▶ **Instructions for the task**: If a line in the material below has the word "will", copy it.
+++ Data in this exercise +++
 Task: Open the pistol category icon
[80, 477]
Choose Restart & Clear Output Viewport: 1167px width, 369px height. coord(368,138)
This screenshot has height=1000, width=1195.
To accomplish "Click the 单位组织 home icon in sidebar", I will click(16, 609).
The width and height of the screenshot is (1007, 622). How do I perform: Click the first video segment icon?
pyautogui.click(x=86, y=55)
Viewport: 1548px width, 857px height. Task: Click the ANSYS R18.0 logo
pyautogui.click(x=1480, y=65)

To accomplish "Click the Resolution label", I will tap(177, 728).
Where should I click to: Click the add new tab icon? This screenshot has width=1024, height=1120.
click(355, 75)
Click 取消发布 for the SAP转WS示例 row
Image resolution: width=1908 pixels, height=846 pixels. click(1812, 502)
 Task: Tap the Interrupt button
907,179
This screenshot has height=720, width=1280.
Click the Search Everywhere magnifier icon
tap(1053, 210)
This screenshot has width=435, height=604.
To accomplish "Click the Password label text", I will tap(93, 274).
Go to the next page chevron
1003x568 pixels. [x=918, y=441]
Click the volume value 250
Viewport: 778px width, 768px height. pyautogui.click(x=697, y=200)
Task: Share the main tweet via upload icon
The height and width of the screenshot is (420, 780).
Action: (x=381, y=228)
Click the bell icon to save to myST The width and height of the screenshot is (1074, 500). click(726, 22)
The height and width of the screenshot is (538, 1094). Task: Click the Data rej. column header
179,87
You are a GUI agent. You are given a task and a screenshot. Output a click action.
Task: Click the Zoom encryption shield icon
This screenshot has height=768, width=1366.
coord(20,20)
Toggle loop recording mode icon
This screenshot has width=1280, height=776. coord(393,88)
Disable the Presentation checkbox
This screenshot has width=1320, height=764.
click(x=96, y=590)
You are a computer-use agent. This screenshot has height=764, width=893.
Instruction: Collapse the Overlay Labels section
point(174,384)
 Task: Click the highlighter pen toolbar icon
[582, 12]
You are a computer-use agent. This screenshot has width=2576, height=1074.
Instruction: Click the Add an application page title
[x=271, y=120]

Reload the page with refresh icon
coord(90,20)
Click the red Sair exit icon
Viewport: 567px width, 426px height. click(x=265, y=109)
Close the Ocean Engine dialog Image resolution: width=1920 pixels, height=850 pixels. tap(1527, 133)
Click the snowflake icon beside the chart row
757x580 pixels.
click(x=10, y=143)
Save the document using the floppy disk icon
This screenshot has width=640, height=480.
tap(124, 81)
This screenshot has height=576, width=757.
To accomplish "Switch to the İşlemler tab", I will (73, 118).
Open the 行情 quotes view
+++
▶ **Task answer**:
To accomplish "Click the 单位组织 home icon in sidebar", I will click(16, 609).
To accomplish "Click the Resolution label", I will tap(177, 728).
To accomplish "Click the Password label text", I will tap(93, 274).
To accomplish "Switch to the İşlemler tab", I will (73, 118).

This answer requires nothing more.